De Blasio nació en Manhattan en mayo de 1961, hijo de un economista veterano de la II Guerra Mundial y de una gestora de relaciones públicas. Acusados de ser comunistas, sus padres fueron objeto de una feroz persecución gubernamental en el marco de la Caza de Brujas de la Guerra Fría, pese a que él había perdido una pierna en la batalla de Okinawa. Este acoso condujo al padre al alcoholismo; la pareja, él de origen alemán, ella de origen italiano, se divorció, y el entonces pequeño Bill siguió creciendo junto a su madre. Su padre terminaría suicidándose.

Ya en sus tiempos universitarios, el flamante alcalde de Nueva York, además de obtener buenas calificaciones, se mostró activo en muchos de los combates progresistas de finales de los años 1970 y todos los 1980. Participó en la organización de acciones de protesta contra la energía nuclear y, aún más significativo, se opuso a la brutalidad con la que Ronald Reagan intervino en Nicaragua para desalojar del poder a los sandinistas, incorporándose al llamado The Nicaragua Solidarity Network of Greater New York. Aún criticando las derivas autoritarias del sandinismo, De Blasio jamás ha renegado de aquella toma de posición de su juventud.

Sus primeras acciones en el seno del Partido Demócrata fueron como miembro neoyorquino de la campaña para la reelección presidencial de Bill Clinton en 1996, y, luego, en 2000, como jefe de la campaña para la elección de Hillary Clinton como senadora por Nueva York. En 2001 se presentó a las elecciones municipales neoyorquinas y consiguió la concejalía del barrio de Park Slope, en Brooklyn, donde vive con su familia. Desde entonces su voz se ha ido convirtiendo en la de los neoyorquinos que no habitan en las lujosas residencias de Manhattan ni viven de los negocios de Wall Street.

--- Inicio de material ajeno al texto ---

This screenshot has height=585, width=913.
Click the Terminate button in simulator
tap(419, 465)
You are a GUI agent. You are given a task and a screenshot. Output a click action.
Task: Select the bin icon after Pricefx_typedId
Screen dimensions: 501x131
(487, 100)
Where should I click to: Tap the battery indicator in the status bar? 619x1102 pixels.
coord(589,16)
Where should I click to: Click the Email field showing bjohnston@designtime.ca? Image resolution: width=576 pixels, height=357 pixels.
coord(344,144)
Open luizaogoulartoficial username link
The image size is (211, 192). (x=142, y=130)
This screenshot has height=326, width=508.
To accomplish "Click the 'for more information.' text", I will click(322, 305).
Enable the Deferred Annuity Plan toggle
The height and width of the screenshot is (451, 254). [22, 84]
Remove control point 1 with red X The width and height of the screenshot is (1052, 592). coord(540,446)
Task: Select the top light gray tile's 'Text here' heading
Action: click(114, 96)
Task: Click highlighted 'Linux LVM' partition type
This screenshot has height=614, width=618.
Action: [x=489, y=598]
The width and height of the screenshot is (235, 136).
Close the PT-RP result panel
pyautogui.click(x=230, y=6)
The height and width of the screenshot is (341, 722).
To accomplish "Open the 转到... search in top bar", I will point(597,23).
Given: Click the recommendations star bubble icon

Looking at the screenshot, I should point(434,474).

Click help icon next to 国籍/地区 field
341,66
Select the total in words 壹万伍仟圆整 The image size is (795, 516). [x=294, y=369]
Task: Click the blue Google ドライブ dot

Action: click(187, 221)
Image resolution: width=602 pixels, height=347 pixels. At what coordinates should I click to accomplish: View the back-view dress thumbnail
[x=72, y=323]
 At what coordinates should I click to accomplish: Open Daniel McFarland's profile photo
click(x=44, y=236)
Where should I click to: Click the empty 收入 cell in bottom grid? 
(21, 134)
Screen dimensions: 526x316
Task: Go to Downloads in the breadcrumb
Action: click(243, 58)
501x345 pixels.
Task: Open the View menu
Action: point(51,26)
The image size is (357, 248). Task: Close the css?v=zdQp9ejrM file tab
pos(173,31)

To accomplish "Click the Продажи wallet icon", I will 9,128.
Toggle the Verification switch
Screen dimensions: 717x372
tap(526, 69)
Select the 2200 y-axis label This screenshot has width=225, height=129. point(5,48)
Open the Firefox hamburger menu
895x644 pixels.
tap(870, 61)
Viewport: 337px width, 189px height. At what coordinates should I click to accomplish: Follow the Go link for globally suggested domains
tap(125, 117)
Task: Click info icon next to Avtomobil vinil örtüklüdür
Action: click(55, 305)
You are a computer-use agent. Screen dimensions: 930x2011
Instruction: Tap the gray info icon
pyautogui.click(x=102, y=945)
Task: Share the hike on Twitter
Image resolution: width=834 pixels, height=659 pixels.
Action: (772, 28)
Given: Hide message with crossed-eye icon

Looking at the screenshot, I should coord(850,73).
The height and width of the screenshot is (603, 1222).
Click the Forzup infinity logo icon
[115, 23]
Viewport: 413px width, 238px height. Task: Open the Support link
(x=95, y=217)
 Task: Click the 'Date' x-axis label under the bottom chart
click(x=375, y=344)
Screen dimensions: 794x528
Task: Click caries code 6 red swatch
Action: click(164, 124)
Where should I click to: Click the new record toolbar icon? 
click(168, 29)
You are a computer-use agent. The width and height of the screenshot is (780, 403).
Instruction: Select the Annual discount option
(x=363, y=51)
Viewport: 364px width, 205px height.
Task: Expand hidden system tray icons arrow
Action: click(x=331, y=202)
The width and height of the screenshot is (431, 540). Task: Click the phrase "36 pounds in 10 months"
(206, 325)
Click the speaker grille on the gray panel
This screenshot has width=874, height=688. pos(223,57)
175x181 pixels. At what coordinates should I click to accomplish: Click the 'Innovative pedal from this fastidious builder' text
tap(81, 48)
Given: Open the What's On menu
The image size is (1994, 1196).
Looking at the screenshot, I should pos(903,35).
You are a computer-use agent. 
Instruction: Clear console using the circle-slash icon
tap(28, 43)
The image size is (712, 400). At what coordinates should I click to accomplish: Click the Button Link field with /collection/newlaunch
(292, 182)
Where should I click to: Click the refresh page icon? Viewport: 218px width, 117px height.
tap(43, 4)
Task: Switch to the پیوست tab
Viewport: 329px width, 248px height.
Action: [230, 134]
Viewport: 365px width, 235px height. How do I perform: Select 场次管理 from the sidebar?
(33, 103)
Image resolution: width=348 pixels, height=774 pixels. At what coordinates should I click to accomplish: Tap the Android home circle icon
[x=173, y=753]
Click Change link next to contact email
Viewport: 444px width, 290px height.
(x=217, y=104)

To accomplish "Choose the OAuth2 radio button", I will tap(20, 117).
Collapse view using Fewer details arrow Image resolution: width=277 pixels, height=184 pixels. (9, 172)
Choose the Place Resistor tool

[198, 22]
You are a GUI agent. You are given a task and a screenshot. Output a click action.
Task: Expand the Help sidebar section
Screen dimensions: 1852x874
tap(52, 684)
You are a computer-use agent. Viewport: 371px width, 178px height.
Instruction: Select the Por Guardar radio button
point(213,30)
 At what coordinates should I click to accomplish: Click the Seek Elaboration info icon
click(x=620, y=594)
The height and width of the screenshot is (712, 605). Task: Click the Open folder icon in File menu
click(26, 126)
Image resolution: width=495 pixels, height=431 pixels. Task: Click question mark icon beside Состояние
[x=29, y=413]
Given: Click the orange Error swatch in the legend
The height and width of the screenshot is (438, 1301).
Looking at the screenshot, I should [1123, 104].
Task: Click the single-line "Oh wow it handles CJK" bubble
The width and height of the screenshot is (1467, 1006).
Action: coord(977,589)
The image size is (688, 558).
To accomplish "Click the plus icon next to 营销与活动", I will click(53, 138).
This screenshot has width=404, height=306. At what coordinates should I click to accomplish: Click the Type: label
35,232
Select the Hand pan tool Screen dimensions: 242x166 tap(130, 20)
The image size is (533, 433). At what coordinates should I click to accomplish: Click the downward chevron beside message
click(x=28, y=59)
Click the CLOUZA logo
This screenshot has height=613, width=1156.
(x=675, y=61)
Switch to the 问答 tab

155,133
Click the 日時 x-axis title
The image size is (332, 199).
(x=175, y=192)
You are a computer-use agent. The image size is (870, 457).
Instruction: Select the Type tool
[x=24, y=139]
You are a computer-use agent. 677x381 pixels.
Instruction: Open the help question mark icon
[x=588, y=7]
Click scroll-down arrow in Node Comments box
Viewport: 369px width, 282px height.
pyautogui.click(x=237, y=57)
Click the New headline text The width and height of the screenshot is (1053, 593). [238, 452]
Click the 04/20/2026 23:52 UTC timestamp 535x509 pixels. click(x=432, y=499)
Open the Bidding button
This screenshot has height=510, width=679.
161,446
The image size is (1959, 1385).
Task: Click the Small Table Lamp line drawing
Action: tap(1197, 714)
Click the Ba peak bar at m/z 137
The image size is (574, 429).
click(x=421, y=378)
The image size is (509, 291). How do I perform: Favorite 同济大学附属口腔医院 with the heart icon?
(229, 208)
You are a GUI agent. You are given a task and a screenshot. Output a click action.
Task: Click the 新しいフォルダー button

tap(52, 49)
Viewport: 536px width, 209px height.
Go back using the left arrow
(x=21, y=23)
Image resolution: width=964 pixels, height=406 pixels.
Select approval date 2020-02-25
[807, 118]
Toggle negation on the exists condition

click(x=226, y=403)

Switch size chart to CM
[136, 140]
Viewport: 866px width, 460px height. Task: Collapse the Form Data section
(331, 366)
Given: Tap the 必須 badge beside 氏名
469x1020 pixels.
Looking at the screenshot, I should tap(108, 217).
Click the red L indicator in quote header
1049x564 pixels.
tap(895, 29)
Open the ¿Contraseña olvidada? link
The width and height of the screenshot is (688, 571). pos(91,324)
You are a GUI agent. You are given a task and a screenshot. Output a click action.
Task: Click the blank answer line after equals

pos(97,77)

“De Blasio”, escribe Javier C. Hernández en The New York Times, “se casó con una escritora negra que una vez se definió como lesbiana, Chirlane McCray, y creó un hogar birracial del que siente orgullosos”. Su exitosa campaña electoral se ha alimentado de la frustración de la mayoría de los neoyorquinos con las crecientes desigualdades de renta en la ciudad, con los métodos brutales de la policía y con la carencia de viviendas accesibles al común de sus habitantes. Son, entre otros, los frutos de dos décadas de gobierno municipal conservador.